To explain his support for the technology, Prime Minister Shinzo Abe claims that the country cannot do without nuclear power, especially in view of climate change concerns. The claim about the necessity of nuclear power makes little sense. Since 2011, the country has been generating only a fraction of the nuclear electricity it used to generate, and yet the lights have not gone off. Further, starting in 2015, Japan’s total greenhouse gas emissions have fallen below the levels in 2011, because of “reduced energy consumption” and the increase in “low-carbon electricity.” The latter, in turn, is because of an increasing fraction of renewable energy in electricity generation, a factor that could play an important role in the future.
Some, including the Global Energy Network Institute and a group of analysts led by Stanford University’s Mark Jacobson, argue that Japan could be 100 percent powered by renewable energy. Regardless of whether Japan reaches that goal, there is little doubt that Japan could be expanding renewable energy, and that increased reliance on renewables makes economic and environmental sense.

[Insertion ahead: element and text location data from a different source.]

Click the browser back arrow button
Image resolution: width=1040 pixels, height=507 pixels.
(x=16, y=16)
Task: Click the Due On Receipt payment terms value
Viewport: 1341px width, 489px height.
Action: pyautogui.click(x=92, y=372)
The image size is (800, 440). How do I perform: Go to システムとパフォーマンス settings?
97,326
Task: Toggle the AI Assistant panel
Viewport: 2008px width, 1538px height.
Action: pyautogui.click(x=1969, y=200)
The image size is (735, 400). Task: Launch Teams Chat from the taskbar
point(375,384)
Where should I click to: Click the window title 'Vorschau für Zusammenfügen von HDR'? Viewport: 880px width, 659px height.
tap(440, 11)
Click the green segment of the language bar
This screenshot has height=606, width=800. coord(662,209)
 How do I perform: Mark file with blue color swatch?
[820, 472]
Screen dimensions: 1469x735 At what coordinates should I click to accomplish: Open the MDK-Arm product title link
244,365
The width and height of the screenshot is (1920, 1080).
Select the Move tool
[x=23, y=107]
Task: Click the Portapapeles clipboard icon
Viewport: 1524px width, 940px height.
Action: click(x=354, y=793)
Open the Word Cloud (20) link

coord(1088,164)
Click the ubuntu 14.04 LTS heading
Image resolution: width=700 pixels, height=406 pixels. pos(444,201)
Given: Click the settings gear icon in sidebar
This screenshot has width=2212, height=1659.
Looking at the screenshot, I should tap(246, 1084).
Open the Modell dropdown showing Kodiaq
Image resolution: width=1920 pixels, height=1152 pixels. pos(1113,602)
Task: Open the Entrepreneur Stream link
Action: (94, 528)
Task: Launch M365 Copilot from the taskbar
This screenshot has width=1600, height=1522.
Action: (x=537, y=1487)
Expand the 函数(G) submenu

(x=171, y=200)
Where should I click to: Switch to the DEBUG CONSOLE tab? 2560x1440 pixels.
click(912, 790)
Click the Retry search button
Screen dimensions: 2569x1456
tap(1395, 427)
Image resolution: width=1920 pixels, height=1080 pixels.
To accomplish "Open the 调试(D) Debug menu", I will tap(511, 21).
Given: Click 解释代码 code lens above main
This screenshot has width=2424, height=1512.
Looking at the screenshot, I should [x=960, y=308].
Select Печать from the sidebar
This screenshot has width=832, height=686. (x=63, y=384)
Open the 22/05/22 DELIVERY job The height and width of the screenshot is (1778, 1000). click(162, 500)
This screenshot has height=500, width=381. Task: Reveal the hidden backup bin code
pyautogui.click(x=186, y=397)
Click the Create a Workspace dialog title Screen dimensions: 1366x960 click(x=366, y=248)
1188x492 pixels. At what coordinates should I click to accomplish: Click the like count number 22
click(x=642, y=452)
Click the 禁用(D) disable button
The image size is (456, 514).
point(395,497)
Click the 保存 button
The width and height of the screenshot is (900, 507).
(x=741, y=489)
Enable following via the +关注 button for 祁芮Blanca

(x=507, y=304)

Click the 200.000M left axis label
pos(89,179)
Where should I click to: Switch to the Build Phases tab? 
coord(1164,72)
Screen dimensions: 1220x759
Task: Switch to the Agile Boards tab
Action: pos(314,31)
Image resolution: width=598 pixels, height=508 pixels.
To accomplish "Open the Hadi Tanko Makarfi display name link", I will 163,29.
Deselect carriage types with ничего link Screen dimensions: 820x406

Instead, the Abe government seems to be involved in lowering incentives for the development of solar energy, and promoting nuclear power. Efforts by Abe to support the failing and flailing nuclear sector in Japan are indicative of the significant political power wielded by the “nuclear village,” the network of power companies, regulators, bureaucrats and researchers that controls nuclear and energy policy.
Moreover, Abenomics involves exports of nuclear components and technology, as well as conventional arms, as an important component. So far, despite many trips by Abe to various countries, Japan has yet to export any reactors in the last decade; a project with the most likely client, Turkey, collapsed because of high costs.
This suggests one possible explanation: Perhaps Abe realizes that before exporting nuclear reactors, he first has to shore up the domestic nuclear industry and prove that Japan has fully recovered from the 2011 nuclear disaster. But is that worth the risk?
Restarting nuclear reactors or constructing new ones, should that ever happen, only increases the likelihood of more nuclear accidents in the future and raises the costs of electricity. Regardless of who we cheer for at the Olympic Games, nuclear power does not deserve our applause.
Cassandra Jeffery is a graduate student of public policy and global affairs at the University of British Columbia. M.V. Ramana is the Simons chair in disarmament, global and human security and director of the Liu Institute for Global Issues at the School of Public Policy and Global Affairs, University of British Columbia. He is a member of the International Panel on Fissile Materials, the Canadian Pugwash Group, the Global Council of Abolition 2000 and the team that produces the annual World Nuclear Industry Status Report.